*Things to do*:
• a. From the angelfish spawning thread, reproduce the passage beginning with "Not sure what to" and ending after "I upset them?", word for word.
• b. Answer these questions about the angelfish spawning thread:
(i) Where in the tank did the angelfish spawn?
(ii) According to bae, what do the dark eggs indicate?
(iii) What does BillD say the fish in the picture actually is?

[Start of Page excerpt]

# "YIKES" Angel fish Spawning photo



## PanzerFodder (Oct 15, 2010)

Hi All.

Managed to get a half decent shot of my Zebra AF spawning on the filter intake pipe.

Not sure what to make of this as I was sure it was a male, untill last night!!! "LOL" 

I don't know if the eggs are furtile or not, as the male (I thought this one was female untill this happened) is not very old (I bought him as a tooney about 4 months ago), but he looked like he was doing what a male is supposed to do as the eggs were being layed  .

Today a few of the eggs have turned bright white and the largest part of the batch look a little darker now than they did as they were being layed! I have never had an Angelfish spawn on me before so am not sure what they are supposed to look like at 24 hours old 

Also I'm a bit worried about doing this weeks W/C incase I upset them?










Thanks for looking...PanzerFodder...


----------



## bae (May 11, 2007)

Great pic! From your description of the eggs it sounds like you have a pair -- the dark eggs are fertile. Congrats!

I'd say wait until the eggs have hatched and the parents have moved the wrigglers before you do your water change. It looks like the eggs are near the surface and you definitely don't want to expose them to air. Smaller water changes may be less stressful for your fish -- you don't want to get a young first-time pair like that stressed and confused about what they are supposed to be doing.


----------



## PanzerFodder (Oct 15, 2010)

Thanks for the advice bae  .

Not holding any high hopes for a hatch ATM as a few more have turned white since my first post, have included a photo showing the amount of white eggs after 24 hours of the spawn, I can keep my figers crossed but I think the male is just a bit to young ATM.
On the plus side of things, at lease it looks like I have a Zebra/Blusher pair  which I am very pleased about as I want to try to breed clowns in the future 










Thanks Again...PanzerFodder...


----------



## characinfan (Dec 24, 2008)

Nice photos! I hope all works out well with the fry.


----------



## BillD (Jun 5, 2006)

The fish in the picture is not a zebra, but rather a common angel that may have gold in it.


----------



## bae (May 11, 2007)

[End of Page excerpt]
[Start of Available data]

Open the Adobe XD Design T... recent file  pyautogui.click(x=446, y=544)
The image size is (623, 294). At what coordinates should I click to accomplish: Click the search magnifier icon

[End of Available data]

*Exercise responses*:
• a.
Not sure what to make of this as I was sure it was a male, untill last night!!! "LOL" 

I don't know if the eggs are furtile or not, as the male (I thought this one was female untill this happened) is not very old (I bought him as a tooney about 4 months ago), but he looked like he was doing what a male is supposed to do as the eggs were being layed  .

Today a few of the eggs have turned bright white and the largest part of the batch look a little darker now than they did as they were being layed! I have never had an Angelfish spawn on me before so am not sure what they are supposed to look like at 24 hours old 

Also I'm a bit worried about doing this weeks W/C incase I upset them?

• b.
(i) On the filter intake pipe.
(ii) That the eggs are fertile.
(iii) Not a zebra, but a common angel that may have gold in it.